Monday, August 17, 2009
All photos taken by: NASA
Millions of nuts, bolts, pieces of metal and carbon, and whole spacecraft from thousands of missions and/or launches form an orbiting garbage dump spinning around the Earth at speeds up to 22,000 mph.
In February 2009, a collision between a Russian and US satellite graphically showed the dangers of this growing mass of space junk. (Is there anywhere we won’t pollute?) Growing levels of concern regarding the possible “fallout” from this crisis have caused NASA and the European Space Agency to divert resources into monitoring space debris and researching ways to mitigate the damages. They have an eye on one day being able to safely remove this junk.
The NASA Orbital Debris Program Office estimates that 19,000 objects larger than 10 centimeters (3.94 inches) in diameter are known to exist. There are approximately 500,000 objects between 1-10 centimeters in size; and, probably in excess of tens of millions of particles smaller than 1 centimeter, say scientists.
According to one study there is an estimated four million pounds of space junk orbiting in low-Earth orbit. I always feel that studies such as this one tend to underestimate the potential dangers rather than looking at the facts and figures in realistic terms. Unfortunately, spacecraft, astronauts or spacecraft studying changes in our planet and atmosphere are now in danger of coming in contact with any of this space debris.

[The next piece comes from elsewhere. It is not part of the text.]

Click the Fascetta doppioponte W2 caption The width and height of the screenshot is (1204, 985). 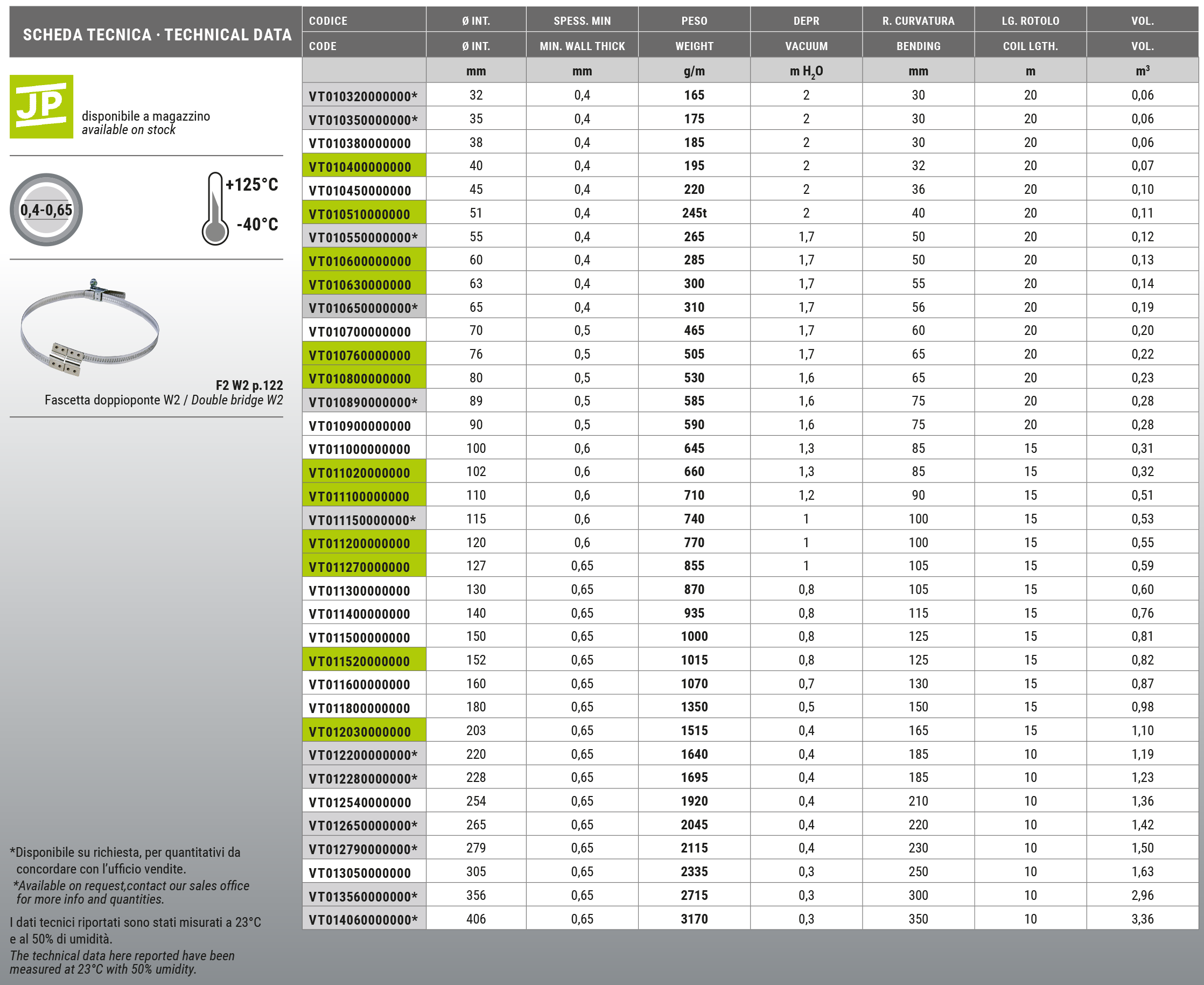tap(163, 400)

As usual, there’s good news and bad news. Here’s the good news: most space junk is located outside of the orbits of the International Space Station plus any space shuttles launched. The bad news: a recent NASA study forecasts a 10-fold increase in the probability of collision with debris over the next 200 years.

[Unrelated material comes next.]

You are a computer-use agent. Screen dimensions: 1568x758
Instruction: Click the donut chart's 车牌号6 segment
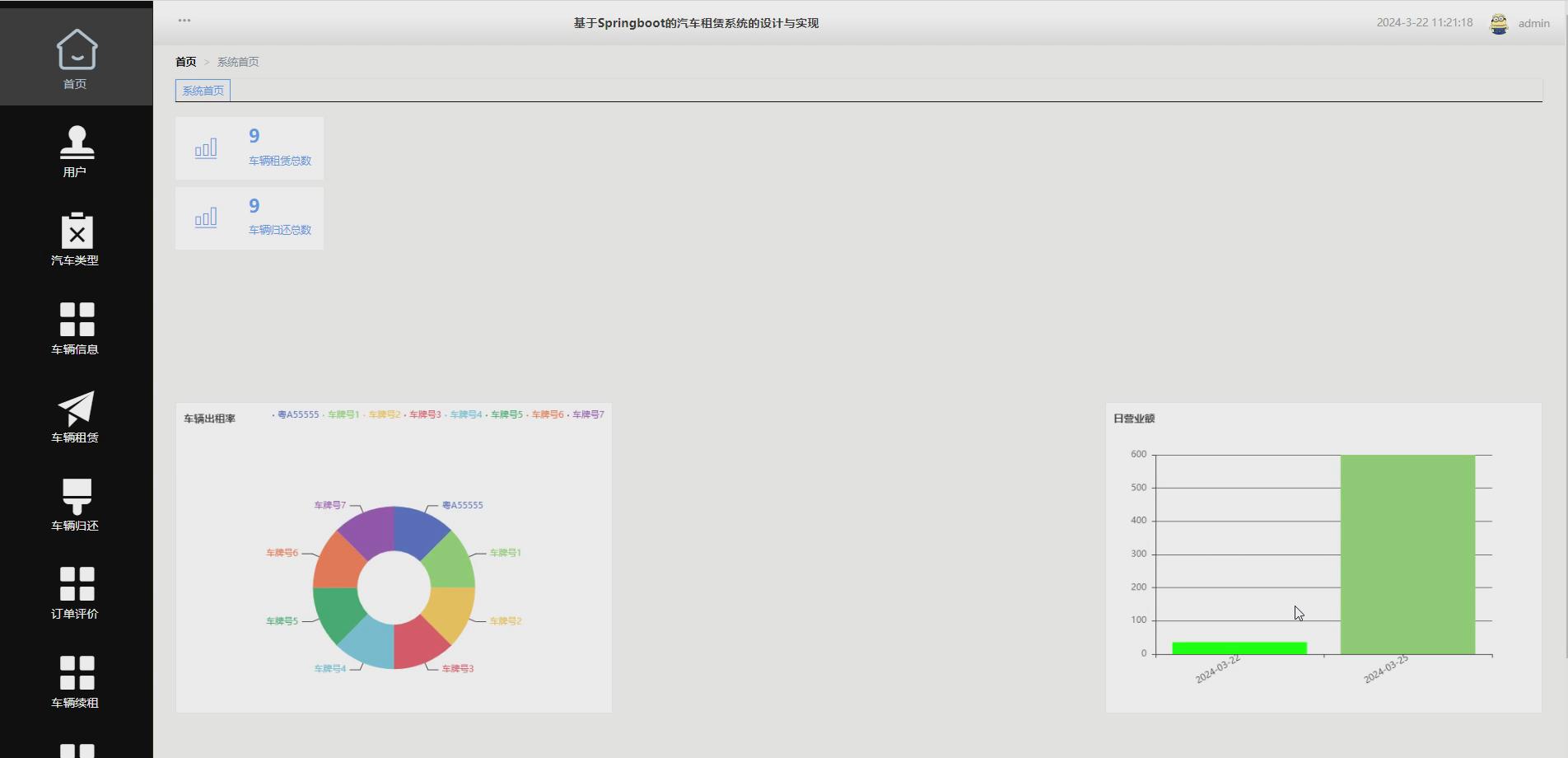(338, 560)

However, there were several factors that were not taken into consideration when the problem of 21st century space junk was first forecast. There was absolutely no account made for the fact that space exploration would accelerate. The predictions were made on no increase in space expeditions. The current predictions were also made prior to the 2007 intentional destruction of a Chinese weather satellite.

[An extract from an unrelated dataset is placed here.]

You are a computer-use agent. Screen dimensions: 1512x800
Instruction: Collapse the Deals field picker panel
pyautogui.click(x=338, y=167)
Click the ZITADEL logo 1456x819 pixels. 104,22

The Chinese ASAT test deposited more than 2,300 pieces of debris larger than 10 centimeters into some of the most heavily-used orbits where the world’s weather and climate monitoring satellites reside.
The satellite breakup and resulting debris cloud was “the most prolific and serious fragmentation in the course of 50 years of space operations,” according NASA’s Nicholas Johnson, Chief Scientist for Orbital Debris.
“There is an emerging consensus among the technical community that simply preventing creation of new debris is not going to be enough,” said Brian Weeden, Technical Consultant for the Secure World Foundation.
Weeden says that up until now, the debris mitigation process has been focused mainly on the technical aspects, but more and more attention is now being paid to the legal dimensions of space debris. A first step towards this end was the recent establishment of the United Nations Space Debris Mitigation guidelines.
“At some point we will need to actively remove debris from orbit. Fortunately, new studies are showing that removing as few as five or six objects per year could stabilize the debris population over the long term,” said Weeden.
“The big question right now,” added Weeden, “is which objects to remove first and what is the best method to do so.”